В интервью «Новой газете», посвященном прежде всего данному фильму, режиссер фильма, К. Серебренников, когда журналист предложил ему что-то объяснить в фильме, в ответ уклонился и, в свою очередь, пригласил нас, зрителей, к работе: «Кино снято, дальше начинается работа зрителя. Я за сложность интерпретаций, против упрощения. И в моих любимых жанровых фильмах есть эта 3D этическая и нравственная амбивалентность, которая притягивает, тренирует наши внутренние мышцы». После такого приглашения, грех отказаться от – не люблю этого слова, но здесь уместнее не подобрать – соработничества с автором. Тем более что авторов тут несколько – автор пьесы, легшей в основу сценария к фильму, и режиссер кинофильма, не говоря об актерах. От предложения попасть в такую компанию трудно отказаться. Был и еще один тайный мотив, который я раскрою тем, кто доберется до части под названием «Одна древняя парадигма». Но прыгать туда сразу не советую: без всего предыдущего разбора ничего будет не понять. Скажу только, что это нечто, относящееся к моему основному роду занятий. Итак, – теперь уже я обращаюсь к читателю сих строк – давайте вместе потренируем наши внутренние, т.е. «внутреннего человека», мышцы.
Масштаб
А почему собственно этим вообще стоит заниматься? Мало ли снимается фильмов, ставится спектаклей. Ну, да, режиссер известный, фильм получил какие-то там премии. Но мало ли вообще таких, получающих премии фильмов и известных режиссеров… Тем более что и премия не самая главная, если говорить о Каннском кинофестивале. Откровенно говоря, мне лично до премий вообще нет дела. А вот то, что пьеса Мариуса фон Майенбурга «Мученик», поставленная в Германии только в 2012 г., ставится сегодня по всему миру, включая не только Германию, Францию, Англию и США, но и такие страны, как Румыния, Израиль, добралась она даже до Ташкента… Это уже произвело впечатление.
Еще больше поразило то, что, когда я еще до чтения самой пьесы немецкого драматурга посмотрел фильм, было ощущение, что он про наши, сугубо российские проблемы. Ну как же… пресловутые вопросы об оскорблении религиозных чувств, о преподавании религии в школе (ОПК), о религиозных фанатиках… Казалось бы, это все наше, родимое, до боли знакомое и даже набившее уже оскомину.

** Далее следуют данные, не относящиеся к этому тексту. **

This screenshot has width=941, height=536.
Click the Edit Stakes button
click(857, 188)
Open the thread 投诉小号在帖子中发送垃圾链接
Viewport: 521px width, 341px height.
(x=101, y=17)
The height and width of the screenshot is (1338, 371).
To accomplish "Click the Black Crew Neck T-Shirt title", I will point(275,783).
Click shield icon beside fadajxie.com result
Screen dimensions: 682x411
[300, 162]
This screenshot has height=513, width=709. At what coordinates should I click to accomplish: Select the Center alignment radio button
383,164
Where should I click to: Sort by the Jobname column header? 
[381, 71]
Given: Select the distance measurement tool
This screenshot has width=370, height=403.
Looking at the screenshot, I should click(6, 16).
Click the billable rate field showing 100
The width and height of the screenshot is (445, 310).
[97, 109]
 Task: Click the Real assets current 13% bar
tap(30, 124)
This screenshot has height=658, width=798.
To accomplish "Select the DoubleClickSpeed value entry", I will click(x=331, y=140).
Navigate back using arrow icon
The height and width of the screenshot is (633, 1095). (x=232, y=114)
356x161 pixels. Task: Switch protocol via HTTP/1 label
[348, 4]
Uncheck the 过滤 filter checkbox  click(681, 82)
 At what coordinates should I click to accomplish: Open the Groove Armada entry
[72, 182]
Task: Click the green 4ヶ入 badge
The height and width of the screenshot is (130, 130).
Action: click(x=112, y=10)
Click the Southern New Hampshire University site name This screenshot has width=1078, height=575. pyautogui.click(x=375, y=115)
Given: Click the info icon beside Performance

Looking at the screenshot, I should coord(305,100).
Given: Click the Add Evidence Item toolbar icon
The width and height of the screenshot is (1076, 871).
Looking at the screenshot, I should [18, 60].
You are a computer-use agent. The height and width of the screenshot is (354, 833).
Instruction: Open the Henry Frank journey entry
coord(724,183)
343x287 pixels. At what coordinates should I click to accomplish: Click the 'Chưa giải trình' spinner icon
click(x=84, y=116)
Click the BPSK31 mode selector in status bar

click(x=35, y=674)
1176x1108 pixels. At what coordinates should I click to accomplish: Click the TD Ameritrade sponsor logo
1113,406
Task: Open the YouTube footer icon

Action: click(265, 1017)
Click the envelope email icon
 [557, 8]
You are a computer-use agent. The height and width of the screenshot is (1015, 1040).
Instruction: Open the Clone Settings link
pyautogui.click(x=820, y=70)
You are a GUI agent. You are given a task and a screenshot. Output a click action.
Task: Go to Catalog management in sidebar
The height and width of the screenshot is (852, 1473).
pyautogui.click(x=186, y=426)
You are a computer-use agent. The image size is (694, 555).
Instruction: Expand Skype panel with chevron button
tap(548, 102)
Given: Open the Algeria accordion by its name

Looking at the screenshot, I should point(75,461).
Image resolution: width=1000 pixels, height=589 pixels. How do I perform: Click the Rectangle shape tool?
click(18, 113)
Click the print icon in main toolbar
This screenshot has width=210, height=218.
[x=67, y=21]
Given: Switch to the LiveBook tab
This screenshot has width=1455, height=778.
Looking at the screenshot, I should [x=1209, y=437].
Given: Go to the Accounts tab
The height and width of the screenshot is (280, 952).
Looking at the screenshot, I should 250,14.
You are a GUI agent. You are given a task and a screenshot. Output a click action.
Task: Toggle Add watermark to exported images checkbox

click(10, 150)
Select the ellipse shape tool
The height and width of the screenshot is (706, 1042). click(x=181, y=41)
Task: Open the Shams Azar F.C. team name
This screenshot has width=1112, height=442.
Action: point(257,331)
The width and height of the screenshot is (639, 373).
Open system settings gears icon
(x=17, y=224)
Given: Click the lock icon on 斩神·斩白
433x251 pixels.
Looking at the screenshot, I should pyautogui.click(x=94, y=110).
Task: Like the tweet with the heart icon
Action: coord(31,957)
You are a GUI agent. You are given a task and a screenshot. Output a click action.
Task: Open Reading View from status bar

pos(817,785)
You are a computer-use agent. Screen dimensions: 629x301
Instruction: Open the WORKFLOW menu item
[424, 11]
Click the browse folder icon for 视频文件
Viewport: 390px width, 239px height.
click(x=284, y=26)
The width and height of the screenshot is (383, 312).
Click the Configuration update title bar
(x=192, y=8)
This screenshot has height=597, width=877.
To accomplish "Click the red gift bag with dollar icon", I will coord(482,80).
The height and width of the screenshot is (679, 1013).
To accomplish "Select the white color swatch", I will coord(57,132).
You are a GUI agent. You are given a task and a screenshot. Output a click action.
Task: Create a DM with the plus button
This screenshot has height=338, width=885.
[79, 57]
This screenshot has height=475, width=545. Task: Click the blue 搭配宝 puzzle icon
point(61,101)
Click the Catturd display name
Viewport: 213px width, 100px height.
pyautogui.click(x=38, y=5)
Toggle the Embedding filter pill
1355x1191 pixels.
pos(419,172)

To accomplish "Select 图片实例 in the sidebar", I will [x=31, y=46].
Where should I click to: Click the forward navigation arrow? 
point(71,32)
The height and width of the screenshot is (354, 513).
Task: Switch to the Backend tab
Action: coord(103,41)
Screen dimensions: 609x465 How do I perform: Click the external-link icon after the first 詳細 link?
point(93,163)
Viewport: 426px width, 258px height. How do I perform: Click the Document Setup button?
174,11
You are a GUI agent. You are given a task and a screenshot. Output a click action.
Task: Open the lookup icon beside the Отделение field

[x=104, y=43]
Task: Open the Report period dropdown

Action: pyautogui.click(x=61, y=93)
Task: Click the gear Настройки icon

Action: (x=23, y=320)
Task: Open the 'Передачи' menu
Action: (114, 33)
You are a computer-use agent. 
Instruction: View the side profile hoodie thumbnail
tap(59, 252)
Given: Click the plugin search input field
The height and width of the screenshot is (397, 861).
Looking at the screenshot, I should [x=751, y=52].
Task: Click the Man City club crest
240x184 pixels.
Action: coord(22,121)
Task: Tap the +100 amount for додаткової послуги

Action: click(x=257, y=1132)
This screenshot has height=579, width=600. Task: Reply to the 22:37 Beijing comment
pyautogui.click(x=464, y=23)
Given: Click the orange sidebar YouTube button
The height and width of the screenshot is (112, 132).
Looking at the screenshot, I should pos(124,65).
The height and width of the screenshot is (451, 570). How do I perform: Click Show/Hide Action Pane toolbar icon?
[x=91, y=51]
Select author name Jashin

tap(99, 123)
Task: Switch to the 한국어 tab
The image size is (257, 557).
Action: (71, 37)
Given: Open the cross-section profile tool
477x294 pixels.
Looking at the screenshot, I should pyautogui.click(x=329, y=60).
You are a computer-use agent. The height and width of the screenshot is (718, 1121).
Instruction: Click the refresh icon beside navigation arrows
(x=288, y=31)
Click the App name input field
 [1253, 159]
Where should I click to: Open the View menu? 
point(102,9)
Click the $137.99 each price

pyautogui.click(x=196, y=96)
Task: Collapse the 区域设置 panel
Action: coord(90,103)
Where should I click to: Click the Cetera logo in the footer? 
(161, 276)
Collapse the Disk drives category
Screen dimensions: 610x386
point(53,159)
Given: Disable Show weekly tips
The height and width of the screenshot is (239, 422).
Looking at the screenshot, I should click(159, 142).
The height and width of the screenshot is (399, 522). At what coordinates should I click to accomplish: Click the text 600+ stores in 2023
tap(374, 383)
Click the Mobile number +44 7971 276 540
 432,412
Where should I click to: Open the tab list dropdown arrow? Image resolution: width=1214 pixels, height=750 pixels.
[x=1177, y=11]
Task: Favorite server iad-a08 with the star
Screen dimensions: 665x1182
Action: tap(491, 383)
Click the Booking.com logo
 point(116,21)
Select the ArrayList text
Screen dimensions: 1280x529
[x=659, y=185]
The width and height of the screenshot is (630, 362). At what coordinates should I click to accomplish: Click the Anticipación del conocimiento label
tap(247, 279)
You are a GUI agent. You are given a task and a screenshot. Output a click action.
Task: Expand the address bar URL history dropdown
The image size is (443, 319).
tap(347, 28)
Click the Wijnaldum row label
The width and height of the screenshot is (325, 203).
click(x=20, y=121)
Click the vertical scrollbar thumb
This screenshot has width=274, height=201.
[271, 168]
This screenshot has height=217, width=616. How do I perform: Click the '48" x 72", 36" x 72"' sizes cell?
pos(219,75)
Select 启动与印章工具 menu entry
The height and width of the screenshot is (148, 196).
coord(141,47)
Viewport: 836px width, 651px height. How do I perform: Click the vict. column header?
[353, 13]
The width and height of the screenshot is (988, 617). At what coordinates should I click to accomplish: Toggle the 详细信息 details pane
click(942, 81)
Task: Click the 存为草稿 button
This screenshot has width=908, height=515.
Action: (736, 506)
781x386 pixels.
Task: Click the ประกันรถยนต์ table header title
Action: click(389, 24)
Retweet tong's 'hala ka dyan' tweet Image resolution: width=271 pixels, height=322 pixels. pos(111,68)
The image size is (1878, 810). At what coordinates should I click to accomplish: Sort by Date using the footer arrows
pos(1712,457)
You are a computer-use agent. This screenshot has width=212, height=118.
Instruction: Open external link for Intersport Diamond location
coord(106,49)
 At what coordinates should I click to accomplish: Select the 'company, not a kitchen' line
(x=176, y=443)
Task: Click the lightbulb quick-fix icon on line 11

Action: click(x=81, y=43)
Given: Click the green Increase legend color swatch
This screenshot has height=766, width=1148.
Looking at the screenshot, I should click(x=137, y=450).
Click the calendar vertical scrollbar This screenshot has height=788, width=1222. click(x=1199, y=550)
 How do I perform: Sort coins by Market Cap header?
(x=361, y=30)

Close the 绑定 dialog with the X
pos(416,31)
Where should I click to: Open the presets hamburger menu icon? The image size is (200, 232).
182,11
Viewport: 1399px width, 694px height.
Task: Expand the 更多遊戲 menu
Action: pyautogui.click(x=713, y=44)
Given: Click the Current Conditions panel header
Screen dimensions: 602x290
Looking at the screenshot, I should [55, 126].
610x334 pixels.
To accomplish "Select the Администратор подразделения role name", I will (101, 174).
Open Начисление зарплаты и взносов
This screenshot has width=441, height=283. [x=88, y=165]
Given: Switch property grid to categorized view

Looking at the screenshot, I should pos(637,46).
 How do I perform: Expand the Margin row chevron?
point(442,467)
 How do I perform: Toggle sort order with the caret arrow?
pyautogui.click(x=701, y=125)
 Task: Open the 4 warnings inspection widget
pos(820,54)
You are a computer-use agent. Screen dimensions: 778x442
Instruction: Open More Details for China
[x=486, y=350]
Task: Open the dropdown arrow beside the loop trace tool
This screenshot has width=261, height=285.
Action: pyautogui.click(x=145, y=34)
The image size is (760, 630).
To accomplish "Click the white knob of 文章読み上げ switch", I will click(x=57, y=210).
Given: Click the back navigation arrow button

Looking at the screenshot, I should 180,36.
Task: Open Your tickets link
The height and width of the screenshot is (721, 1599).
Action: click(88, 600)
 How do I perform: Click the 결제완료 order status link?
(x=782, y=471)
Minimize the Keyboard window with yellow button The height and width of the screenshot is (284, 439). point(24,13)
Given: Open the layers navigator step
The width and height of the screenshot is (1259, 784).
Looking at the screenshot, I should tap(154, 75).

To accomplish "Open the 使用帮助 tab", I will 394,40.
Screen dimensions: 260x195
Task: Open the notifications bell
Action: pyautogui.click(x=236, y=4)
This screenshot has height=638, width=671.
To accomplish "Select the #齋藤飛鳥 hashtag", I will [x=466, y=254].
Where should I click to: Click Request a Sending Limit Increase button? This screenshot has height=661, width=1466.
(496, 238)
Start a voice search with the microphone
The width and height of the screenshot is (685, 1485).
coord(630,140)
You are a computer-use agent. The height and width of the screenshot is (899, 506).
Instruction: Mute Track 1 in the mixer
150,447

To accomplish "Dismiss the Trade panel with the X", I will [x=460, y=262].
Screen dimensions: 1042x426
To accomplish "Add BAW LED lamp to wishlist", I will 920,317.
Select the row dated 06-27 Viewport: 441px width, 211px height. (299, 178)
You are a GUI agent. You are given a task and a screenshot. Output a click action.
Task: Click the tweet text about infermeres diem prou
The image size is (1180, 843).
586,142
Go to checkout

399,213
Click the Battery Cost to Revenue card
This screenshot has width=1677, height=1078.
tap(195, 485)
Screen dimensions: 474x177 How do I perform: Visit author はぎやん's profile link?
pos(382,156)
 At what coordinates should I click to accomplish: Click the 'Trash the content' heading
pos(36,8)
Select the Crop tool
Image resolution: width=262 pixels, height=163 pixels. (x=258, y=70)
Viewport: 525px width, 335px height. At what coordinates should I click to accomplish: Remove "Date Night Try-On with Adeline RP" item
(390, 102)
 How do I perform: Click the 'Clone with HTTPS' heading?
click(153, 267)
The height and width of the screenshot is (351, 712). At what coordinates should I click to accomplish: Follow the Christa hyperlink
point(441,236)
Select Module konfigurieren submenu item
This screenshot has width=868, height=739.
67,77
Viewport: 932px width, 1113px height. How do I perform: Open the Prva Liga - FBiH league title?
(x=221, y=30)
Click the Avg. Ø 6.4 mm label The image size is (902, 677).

Зная, что К. Серебренников воспользовался пьесой немецкого драматурга, я, пока не прочел текст пьесы, был уверен, что он сильно адаптировал оригинал. Каково же было мое удивление, когда обнаружилось, что почти все ключевые в отношении перечисленных проблем диалоги он сохранил где на 80, а где и на 90 процентов. И вот такую пьесу сейчас ставят по всему «цивилизованному миру». Значит, все эти проблемы, к которым нужно еще прибавить отношение между научным и религиозным мировоззрением, сексуальное воспитание в школе, тема антисемитизма, отношение к геям… – все эти проблемы являются злободневными не только у нас. В общем, это приятно – чувствовать себя, пусть и в таком может быть и не самом достойном отношении, но все же частью нравственной проблематики «большого мира». Честь и хвала К. Серебренникову за то, что он своим спектаклем и своим фильмом «включил» нас в большой культурный контекст.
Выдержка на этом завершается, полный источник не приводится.